Honda CR-V Owners Club Forums banner

1 - 5 of 5 Posts

·
Registered
Joined
·
4 Posts
Discussion Starter #1
Hi all,

I haven't seen an introductions area of the site so will quickly introduce myself and explain why I'm looking for a CRV. I live in Hereford, England, and do quite a bit of outdoor type stuff (camping, climbing etc.) I've always had landrovers; from classics to discoverys and most recently a defender which I sold at the start of summer because I couldn't keep up with the repairs. For every one thing I would fix, two things would go wrong!
With winter on it's way it's time to get a car and I want something cheap and reliable, but something that's still usable in snow etc. Honda CRV seems just about the most suitable vehicle and I love some of it's quirky features like the picnic table.

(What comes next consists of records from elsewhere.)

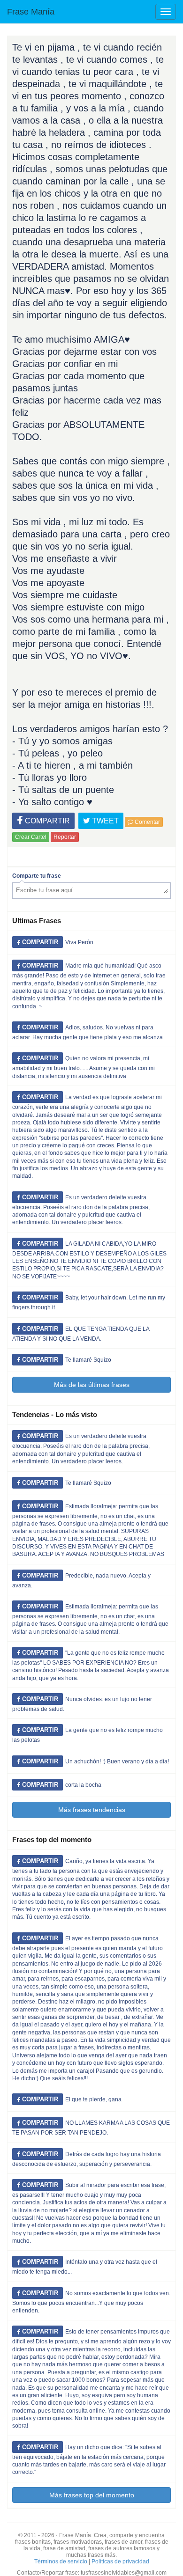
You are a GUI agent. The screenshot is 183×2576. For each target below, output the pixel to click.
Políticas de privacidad (120, 2561)
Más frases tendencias (91, 1809)
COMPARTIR (46, 821)
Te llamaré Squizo (88, 1360)
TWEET (104, 821)
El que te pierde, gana (93, 2099)
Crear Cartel (30, 837)
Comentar (146, 822)
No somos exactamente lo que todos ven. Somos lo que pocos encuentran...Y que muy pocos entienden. (91, 2302)
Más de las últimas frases (92, 1384)
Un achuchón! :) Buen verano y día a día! (117, 1761)
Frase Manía (30, 11)
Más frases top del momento (91, 2495)
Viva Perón (79, 942)
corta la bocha (83, 1785)
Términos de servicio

My budget is around 1500 quid, but I've found one for 900. It's a 2001 manual petrol model, in reasonable shape inside and out and everything works, but it's done 150,000 miles and I don't think the cambelt has been changed since around 80,000. I'm not sure how much a cambelt change would cost at a garage but I've rebuilt engines before so may attempt that myself. The clutch also felt high so I've concerns that it may need changing soon but I may be wrong. Both of those issues could be costly but are relatively easily sorted. What worries me are the following: There is a squeekyness that happens particularly on acceleration which I'm worried may be badly worn propshaft UJ's which display this symptom shortly before failure on landrovers. The other worry is that the car pulls heavily to the left, which could be as simple as tyre pressures or tracking but of course could be something more serious.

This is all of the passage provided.